As a teenager I wrote ideas to type up when I got home while listening to CDs with my headphones. The Cartwrights were replaced with The Magnificent Seven and Lonesome Dove. Marty Robbins was replaced with Garth Brooks, dcTalk and Audio Adrenaline. Yet legends in their long black coats, high top boots and six-shooters still filled my writing. In writing – that depended on how well maintained the dirt road we were driving on to be readable – I used the renegades of old to work through the changes in my life.
In my twenties I typed and listened to Chris LeDoux via mp3s. The road could be bumpy and rough, but the crack of John Wesley Horton’s pistol and the whipping of his jacket came through loud and clear. Descriptions of the wagon ruts I just saw were easily deciphered at home. My main character now knew more about life, though the gypsy blood of a cowgirl still flowed through her veins.
Now at thirty I’m on my phone writing stories, posting directly to my blog, listening to music or watching live TV and stopping at Starbucks. Where the barista scans my phone for my payment. As I drive down the road with Chris LeDoux helping pass the time, my main character is riding through the sage brush. Her horse stops by the Rio Grande, a drink to quench their thirst beckoning them. The wind whistles past, turning the arroys of Southern New Mexico cold. The yucca and cacti hold the promise of summer in their flower buds. The Organ Mountains are blue hills in the distance. The land is hard and dusty, yet as my character rests for a moment she realizes there is no where else she would feel comfortable. As she mounts and follows me further north on my trip she sings Desperado.
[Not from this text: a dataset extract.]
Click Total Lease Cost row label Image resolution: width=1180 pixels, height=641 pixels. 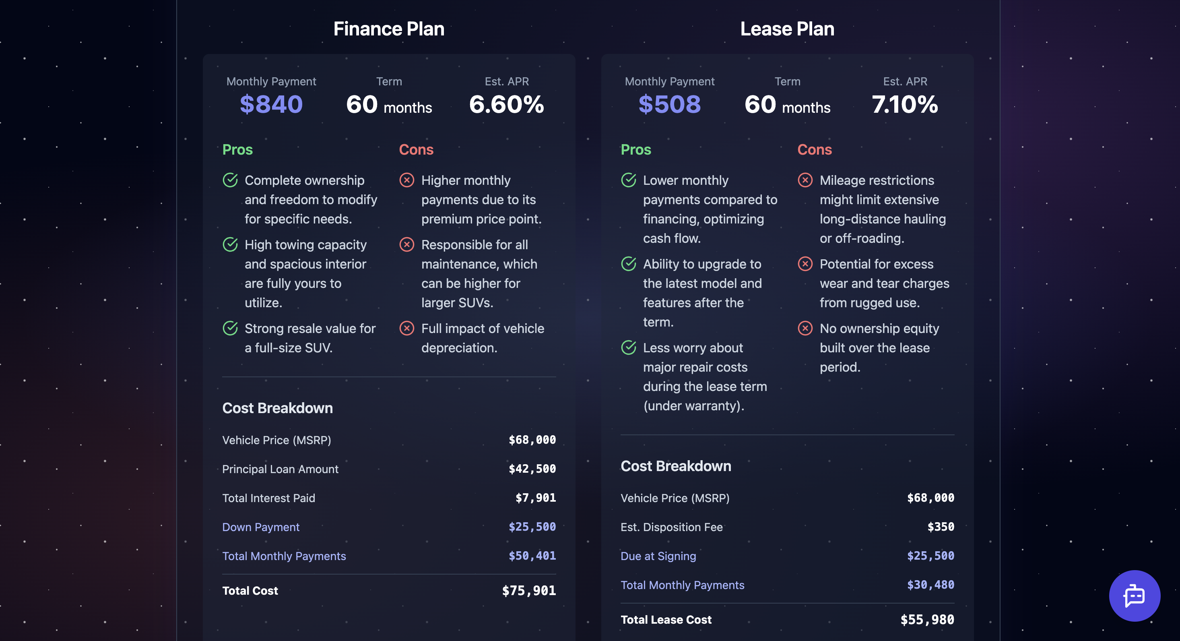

Life has changed a lot since I first picked up pen and paper. But, I guess some things never change. I will always write about the American West. And my character will always ride through this hard land, even if she now has GPS and a cellphone to keep her company while working cattle.
I started a new short story yesterday. A brand new story! As in new characters, new setting, new plot line, and new problems. It is starting nicely. Well, the process has started nicely. My stories always start off with some major issue.
Getting back into writing during the week is nice. This short story is for Writer’s Digest’s Annual Short Story Contest that ends May 1. If I can keep writing during the week I should make the deadline easily.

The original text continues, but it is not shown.